I was never a huge Transit fan but I am a Misser fan…So I guess that makes me kind of a Transit fan once removed. Young New England is way more indie than their earlier albums, but all those albums were gradually leading here. And I fucking love it. There is so much emotion and intensity both expressed and simmering underneath. You feel as though you are being let in on something personal as you listen to these songs. The fire is burning and simmering all the time somewhere deep inside the band – inside the songs themselves.

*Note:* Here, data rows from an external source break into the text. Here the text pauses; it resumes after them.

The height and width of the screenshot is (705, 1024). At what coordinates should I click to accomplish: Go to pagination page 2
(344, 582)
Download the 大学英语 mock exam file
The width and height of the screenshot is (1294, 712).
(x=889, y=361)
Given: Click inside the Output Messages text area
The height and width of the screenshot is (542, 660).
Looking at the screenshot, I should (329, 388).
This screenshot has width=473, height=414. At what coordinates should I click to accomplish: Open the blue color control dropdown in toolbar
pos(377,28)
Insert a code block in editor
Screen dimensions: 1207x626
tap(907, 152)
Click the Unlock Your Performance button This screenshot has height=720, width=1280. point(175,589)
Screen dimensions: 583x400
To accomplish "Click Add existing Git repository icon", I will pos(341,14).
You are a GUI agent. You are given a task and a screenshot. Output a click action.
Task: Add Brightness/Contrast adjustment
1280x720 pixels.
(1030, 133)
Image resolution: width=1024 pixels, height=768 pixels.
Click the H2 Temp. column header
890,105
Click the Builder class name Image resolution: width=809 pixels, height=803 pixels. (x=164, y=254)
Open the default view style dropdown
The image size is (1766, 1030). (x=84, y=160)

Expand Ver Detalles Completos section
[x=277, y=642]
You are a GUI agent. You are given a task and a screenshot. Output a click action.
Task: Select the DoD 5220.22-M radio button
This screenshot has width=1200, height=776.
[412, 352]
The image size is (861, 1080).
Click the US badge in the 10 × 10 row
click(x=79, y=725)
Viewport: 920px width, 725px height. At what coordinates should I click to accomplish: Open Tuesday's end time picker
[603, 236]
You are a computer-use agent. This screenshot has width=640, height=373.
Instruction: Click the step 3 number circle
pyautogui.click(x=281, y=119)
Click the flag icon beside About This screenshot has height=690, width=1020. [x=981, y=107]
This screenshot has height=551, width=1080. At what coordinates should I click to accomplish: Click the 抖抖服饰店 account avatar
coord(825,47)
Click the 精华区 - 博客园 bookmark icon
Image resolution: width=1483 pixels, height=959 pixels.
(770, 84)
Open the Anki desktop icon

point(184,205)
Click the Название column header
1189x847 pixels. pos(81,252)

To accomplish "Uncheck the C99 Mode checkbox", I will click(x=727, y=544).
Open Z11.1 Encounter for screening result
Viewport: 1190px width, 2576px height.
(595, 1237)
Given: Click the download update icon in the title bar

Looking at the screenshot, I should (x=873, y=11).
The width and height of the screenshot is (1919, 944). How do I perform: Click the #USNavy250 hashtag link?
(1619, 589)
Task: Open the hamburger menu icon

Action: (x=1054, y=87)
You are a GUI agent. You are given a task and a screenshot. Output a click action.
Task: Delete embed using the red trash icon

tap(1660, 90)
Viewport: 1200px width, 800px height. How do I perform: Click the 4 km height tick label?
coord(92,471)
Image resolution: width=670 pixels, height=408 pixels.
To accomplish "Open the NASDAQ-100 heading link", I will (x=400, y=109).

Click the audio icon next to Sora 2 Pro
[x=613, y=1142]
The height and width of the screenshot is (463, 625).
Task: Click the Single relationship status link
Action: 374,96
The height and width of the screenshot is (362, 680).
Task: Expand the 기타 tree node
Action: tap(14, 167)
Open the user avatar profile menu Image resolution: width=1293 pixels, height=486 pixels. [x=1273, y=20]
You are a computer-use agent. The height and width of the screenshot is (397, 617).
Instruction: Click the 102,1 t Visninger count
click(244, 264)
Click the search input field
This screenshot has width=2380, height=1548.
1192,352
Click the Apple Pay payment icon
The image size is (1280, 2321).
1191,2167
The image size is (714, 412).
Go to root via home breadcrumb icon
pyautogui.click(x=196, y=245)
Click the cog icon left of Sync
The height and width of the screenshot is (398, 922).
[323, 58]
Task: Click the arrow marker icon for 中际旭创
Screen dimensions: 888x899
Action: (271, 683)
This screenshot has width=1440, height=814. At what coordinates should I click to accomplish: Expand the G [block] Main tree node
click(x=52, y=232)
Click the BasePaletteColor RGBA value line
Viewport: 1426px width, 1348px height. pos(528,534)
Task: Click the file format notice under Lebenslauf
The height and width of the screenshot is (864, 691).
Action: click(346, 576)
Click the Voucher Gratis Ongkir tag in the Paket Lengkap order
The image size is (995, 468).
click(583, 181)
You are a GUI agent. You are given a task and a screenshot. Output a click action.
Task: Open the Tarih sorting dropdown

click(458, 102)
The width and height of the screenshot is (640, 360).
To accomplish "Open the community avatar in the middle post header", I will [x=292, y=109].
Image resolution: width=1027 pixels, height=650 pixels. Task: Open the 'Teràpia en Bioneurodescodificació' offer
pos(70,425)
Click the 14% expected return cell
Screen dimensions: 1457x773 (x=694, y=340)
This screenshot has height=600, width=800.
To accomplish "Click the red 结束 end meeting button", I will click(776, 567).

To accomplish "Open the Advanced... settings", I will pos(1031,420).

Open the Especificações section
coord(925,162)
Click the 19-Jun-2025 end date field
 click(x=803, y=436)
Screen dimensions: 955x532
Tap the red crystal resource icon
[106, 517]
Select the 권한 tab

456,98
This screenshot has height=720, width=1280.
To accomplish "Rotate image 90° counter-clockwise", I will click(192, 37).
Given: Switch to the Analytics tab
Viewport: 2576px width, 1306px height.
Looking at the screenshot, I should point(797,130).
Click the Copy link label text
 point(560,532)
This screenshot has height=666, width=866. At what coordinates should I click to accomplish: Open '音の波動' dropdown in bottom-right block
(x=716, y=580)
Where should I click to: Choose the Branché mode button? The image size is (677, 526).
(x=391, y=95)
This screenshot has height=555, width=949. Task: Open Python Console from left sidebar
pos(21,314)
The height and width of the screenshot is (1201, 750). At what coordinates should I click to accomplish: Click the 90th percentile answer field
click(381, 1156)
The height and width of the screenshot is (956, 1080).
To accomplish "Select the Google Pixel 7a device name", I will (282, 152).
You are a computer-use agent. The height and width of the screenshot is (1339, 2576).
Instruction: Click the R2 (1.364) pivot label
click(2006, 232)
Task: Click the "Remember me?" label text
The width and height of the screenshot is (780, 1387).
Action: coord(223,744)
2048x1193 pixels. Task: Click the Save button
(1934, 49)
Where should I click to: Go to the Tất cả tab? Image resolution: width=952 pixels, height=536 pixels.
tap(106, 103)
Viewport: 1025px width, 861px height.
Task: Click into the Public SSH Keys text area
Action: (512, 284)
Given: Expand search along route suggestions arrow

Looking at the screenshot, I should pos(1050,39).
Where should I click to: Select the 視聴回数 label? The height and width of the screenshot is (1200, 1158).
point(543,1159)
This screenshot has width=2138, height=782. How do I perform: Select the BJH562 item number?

The album starts with Nothing Lasts Forever, it begins with a whispered intensity and progresses with this great cadence that stresses at the exact right times. It is catchy yet not poppy and has a beat that will carry you along. Second to Right has a fantastic bass line, is catchy, and will get you moving. This is one of the tracks that will lodge itself in your brain and you will be singing the chorus for the next few hours…or days. Sleep has a great hook and these pauses and stutters of silence that are memorizing. So Long, So Long has a unique cadence and is full this beautiful muted intensity that is allowed to sing out at moments but never totally break free. Weathered Souls, starts out dark (compared to the rest of the tracks) yet doesn’t stay there long. The track progresses and the melody kicks in and by the end you want to be singing and clapping along to the beat – and I am sure that is exactly what every pit will be doing.

Hang It Up is a quiet track with a slightly different vibe than the previous tracks. Don’t Go, Don’t Stray is indie and slightly poppy with some great “whoa”s. Thanks for Nothing is also a indie poppy track with even better “whoa”s and has some killer lyrics that I wished that had written, “we had the world hanging on the edge of our keys”. Summer, ME has more lyrics that are simply amazing, “I hear the radio singing songs that we knew / The ones my mother fell in love to / play it over and again / back til you begin to / match the beating of your heart with the ringing in your ears”. The last track, Lake Q, is the perfect ending to this album. It is deconstructed, soft, stripped music, with beautiful vocals, it is so fucking pretty. If you thought you were in love with this album, then you get to the song and you fall in love all over again.

The song that I had to listen to over and over again is, the title track, Young New England. It is a hybrid between and indie emo song and a barroom ballad. Personal, intimated, with a chorus that can be sung by a barroom full of commiserators until it becomes an anthem. It is a song that connect immediately because of the identifiable young love and heartache subject matter and it’s catchiness. What really strikes me about this track is that there are moments that you feel alone because of the voice and moments when you feel that there are a million voices of support.

As someone who has a strong (if not romanticized) connection to her hometown scene, the people, and the carefree nights this album connected with me on so many levels. Young New England is a love letter to being young in Boston – with a dash of nostalgia. It is an album full of songs that you play in your car as you are driving around a quiet home town at 3am looking at it with fresh eyes.